Pick YNAB if: Your primary problem is "I can't keep my spending in line" and you're willing to do the YNAB ritual (assign every dollar a job, reconcile weekly). It's the most behaviorally effective budgeting tool we've tested.
Pick Monarch if: You want a more flexible, less ritual-driven app that covers budget + investments + net worth + everything else without forcing the YNAB methodology.
#4 — Quicken Simplifi: Best low-price all-in-one
Pricing: $5.99/month, often discounted.
Simplifi is a well-rounded all-in-one at the lowest paid price. Quicken's 30-year history with personal finance shows in the data fundamentals. It's not as feature-rich as Monarch but for $5.99/month (or less with promotions) it's a fair deal.
Pick Simplifi if: Your firm budget is below $10/month and you want a paid app rather than a free one with caveats.
#5 — Rocket Money: All-in-one with subscription-audit emphasis
Pricing: Free tier + Premium ($7-$14/month sliding scale).
Rocket Money's strongest job is subscription detection. The all-in-one features (basic budgeting, net worth, transaction list) are functional but not best-in-class.
The complementary stack: Rocket Money for subscription audits + Monarch for everything else is the most common setup we see.
#6 — Copilot Money: Polished iOS-only all-in-one
Pricing: $13/month or $95/year. iOS-only. 30-day free trial.
For iOS-only households, Copilot is competitive with Monarch on most jobs. The visual design is the best in the category. The catch is platform — iOS only — and the partner collaboration is weaker than Monarch's.

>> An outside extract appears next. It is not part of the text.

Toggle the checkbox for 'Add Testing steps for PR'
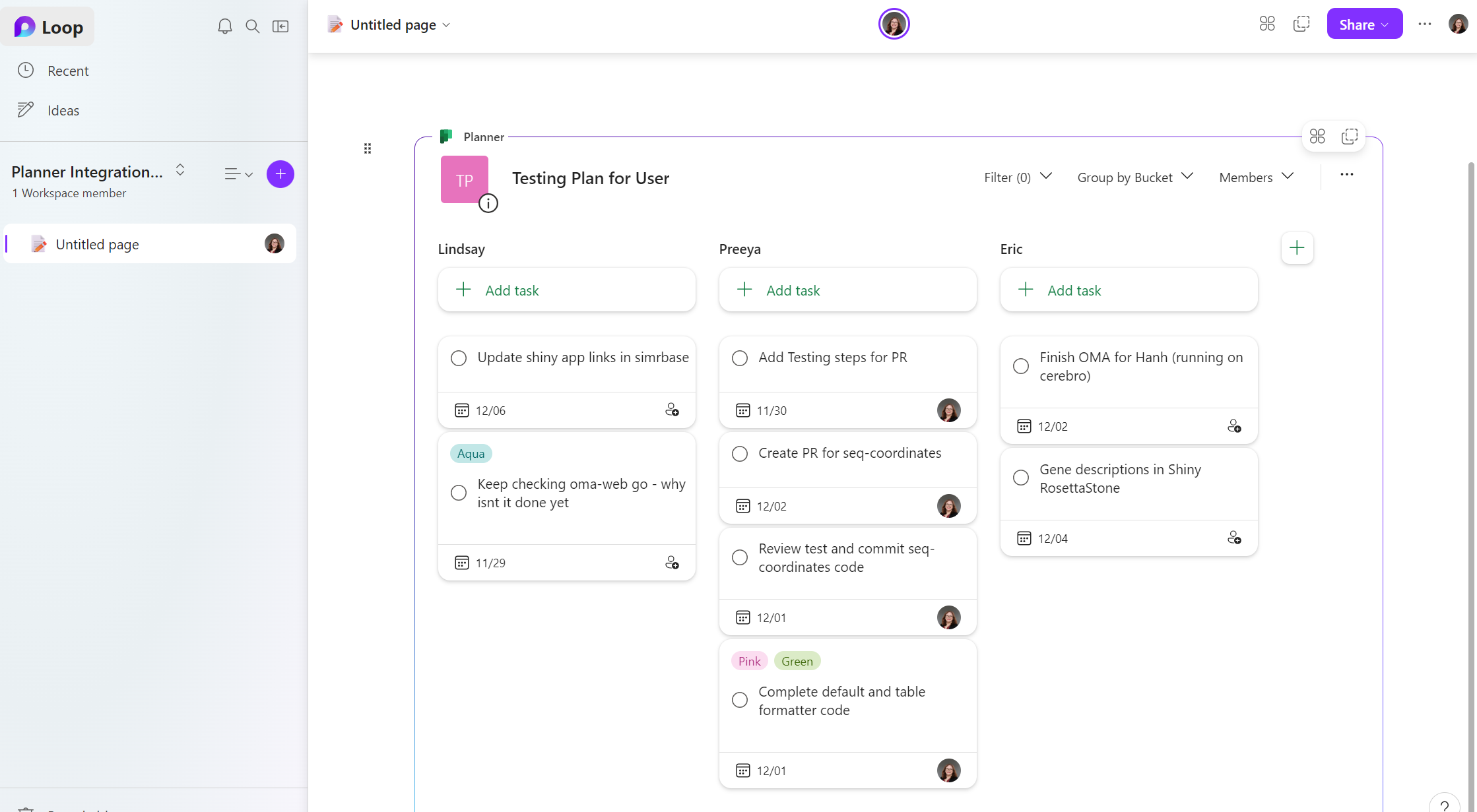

Two-app stacks for power users
If neither single app covers everything you need, the most common stacks we see:
Stack 1 — Couples + investments + budget (recommended): - Monarch Money for budget, goals, partner collaboration, AI ($99.99/yr) - Rocket Money free tier for subscription audit (free) - Total: $99.99/year covers a household
Stack 2 — Free-only: - Empower Personal Dashboard for net worth + investments (free) - Rocket Money free tier for subscriptions + light budgeting (free) - Total: free, but with Empower's wealth-advisor calls and missing features
Stack 3 — Heavy budgeter + investments: - YNAB for the disciplined budget ($109/yr) - Empower free for net worth and investments (free) - Total: $109/year, but two apps to open
Stack 4 — Business owner / landlord: - Monarch Plus ($299/yr — adds business/rental tracking, advanced investment analysis, estate planning perk) - Total: $299/year for the full Plus tier with everything bundled
All-in-one vs specialized stack: which strategy actually wins?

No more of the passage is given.